FUCK YOU, JEFFREY KESSLER. You horrible lawyer person. Think you're a big man just because you're the Global Litigation Chair at Dewey & LeBoeuf? KISS MY LEBOEUF, YOU COCKPULLER.

Let me tell you something about lawyers. I've met a few lawyers in my time, and a lawyer's job is basically to take any situation and suck every last trace of humanity and compassion out of it. A good lawyer will convince you to view even your closest loved ones as future adversaries who will exploit you the second you are vulnerable. They'll imagine only worst-case scenarios, and terrorize you into thinking that they have a greater probability of happening than is really the case. As a consequence, we now live in a world devoid of verbal agreements, where a man's word is not only devalued, but ridiculed and derided. Now this is a good thing if you're an asshole, because it frees you from the terrible burden of having to keep your promises. But if you're a normal person?

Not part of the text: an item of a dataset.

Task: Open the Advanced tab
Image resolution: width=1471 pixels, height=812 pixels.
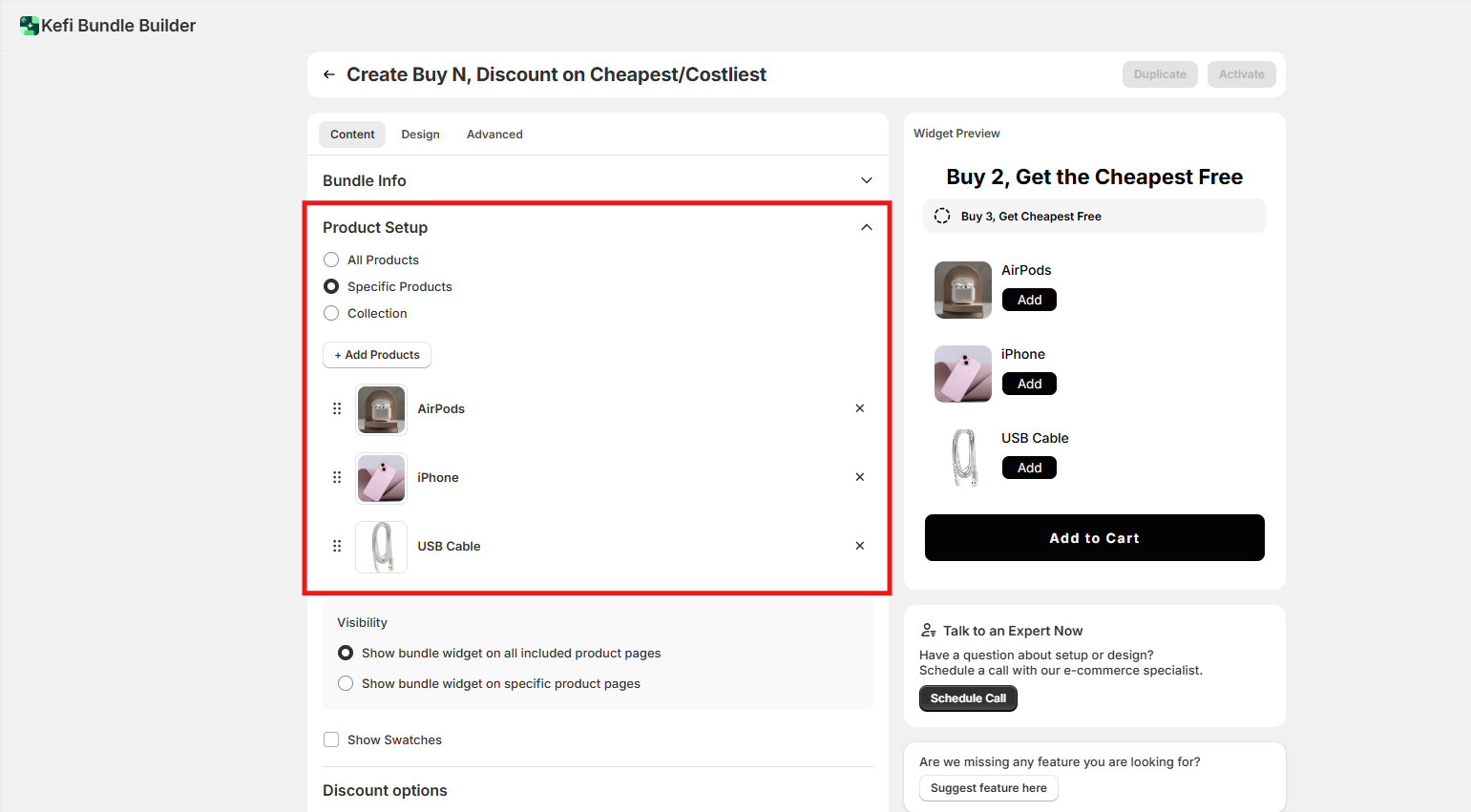Action: tap(494, 135)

LAWYERS ARE CUNTS.

Lawyers have helped foster a culture of complete and total self-isolation and distrust of others. They do nothing to improve the world. In fact, they have helped to create an American legal system that serves itself more than the common man. Areas of the law that should be simple are purposely vague and inscrutable to the layman, with lawyers rendering all legal documents into endless, impenetrable texts (like a CBA) they happily charge $500 an hour to read and interpret for you. Even the simplest situation can become agonizingly overcomplicated in their hands. They earn your trust by getting you to distrust everyone and everything else around you. Simply visualize the word ATTORNEY in your mind, and one will be summoned up from the underworld directly into your kitchen. Attorneys like YOU, Jeffrey Kessler. ATTORNEYS WHO ALWAYS HAVE TO FUCK UP A GOOD DEAL BY ASKING FOR ONE LAST GODDAMN THING AND NEARLY BREAKING THE CAMEL'S BACK.

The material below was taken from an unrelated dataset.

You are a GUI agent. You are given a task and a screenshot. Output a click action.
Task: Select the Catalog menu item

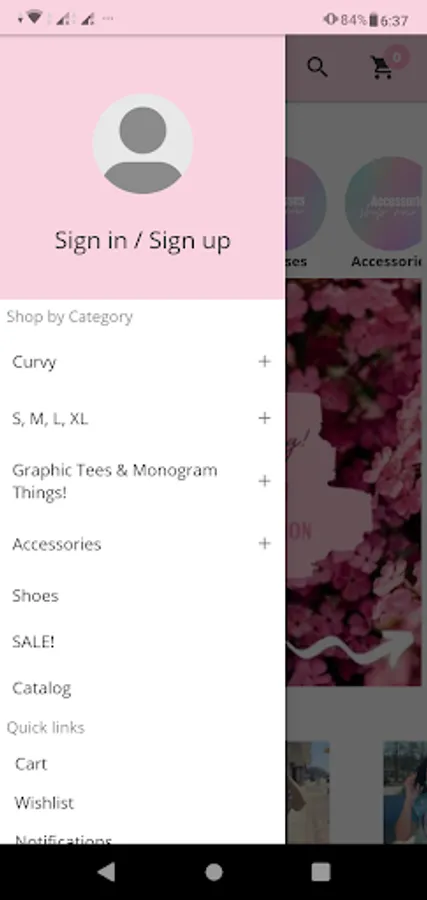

FUCK YOU, NFL OWNERS. There, you got more money. Now you can build a stadium in L.A. and move the Vikings there and they'll probably win a title within three years of moving there because GOD HAS NO SOUL. Remember: we could have been spared all this bullshit if you dicks hadn't decided to be dicks about everything.

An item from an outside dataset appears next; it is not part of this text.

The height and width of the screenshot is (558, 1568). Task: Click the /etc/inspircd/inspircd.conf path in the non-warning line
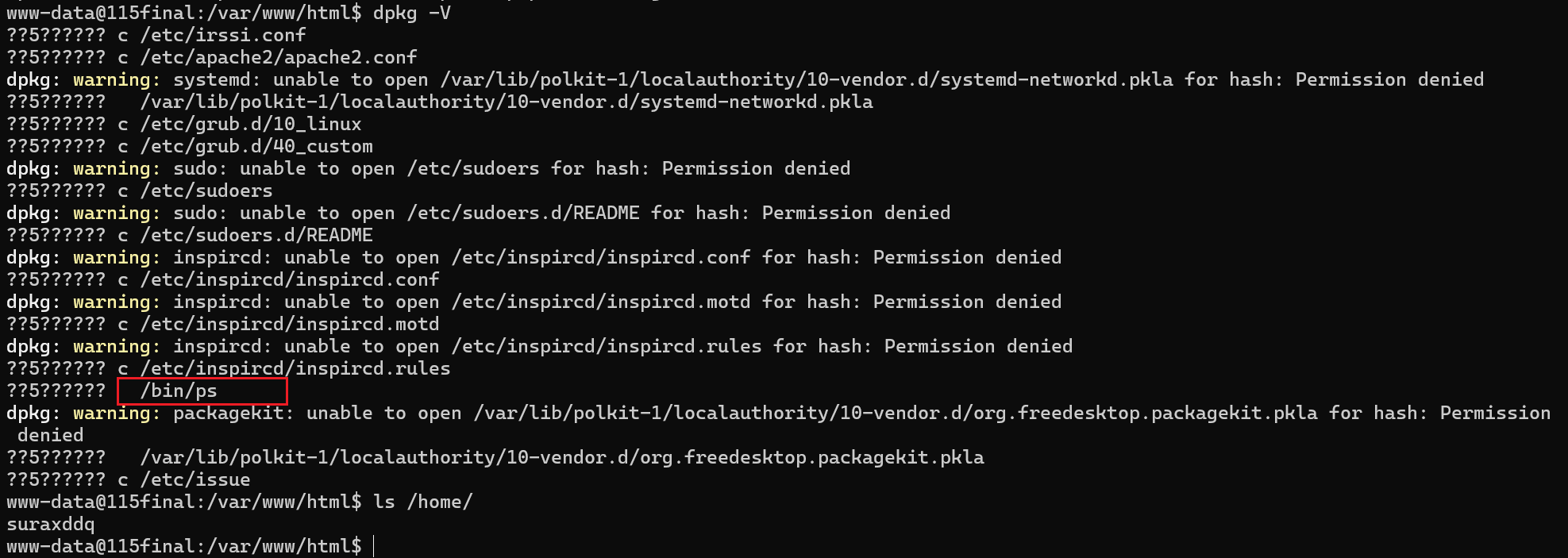pyautogui.click(x=289, y=280)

FUCK YOU, ROGER GOODELL. You know what? Not presiding over potentially the most damaging work stoppage of the history of American sport was the LEAST you could do. That was your big stupid job. And congrats! You did it. But don't expect people like me to go slobbing your knob over it. Oooh, loogit him! He didn't fuck up! LET'S GIVE HIM A DOLLAR!

FUCK YOU, PETER KING. Everyone else was working during this lockout. What did you do? You drank Hitler's coffee.

FUCK YOU, PEOPLE ROOTING FOR THE NFL TO FAIL. I know damn well our Tommy Craggs was rooting for the NFL to miss a great number of games and for fans to turn on the league so that they could at last see the NFL for the decidedly evil enterprise it is. WELL YOU CAN FORGET ALL THAT SHIT NOW, YOU COMMIE PINKO SOCIALIST HIPPIE YUPPIE YERBA MATE-DRINKING WHOREBAGS. The NFL is back for another DECADE to unfairly hog coverage of all sports and represent all the things that make Americans so oversized and imperialistic and I LOVE IT. And if you don't, you can go back to CAMBODIA.

WOOOOOOOOHOOOOOOOOOOOOOOOOOOO FOOTBALL FUCK YOU! TODAY IS A RAINBOW!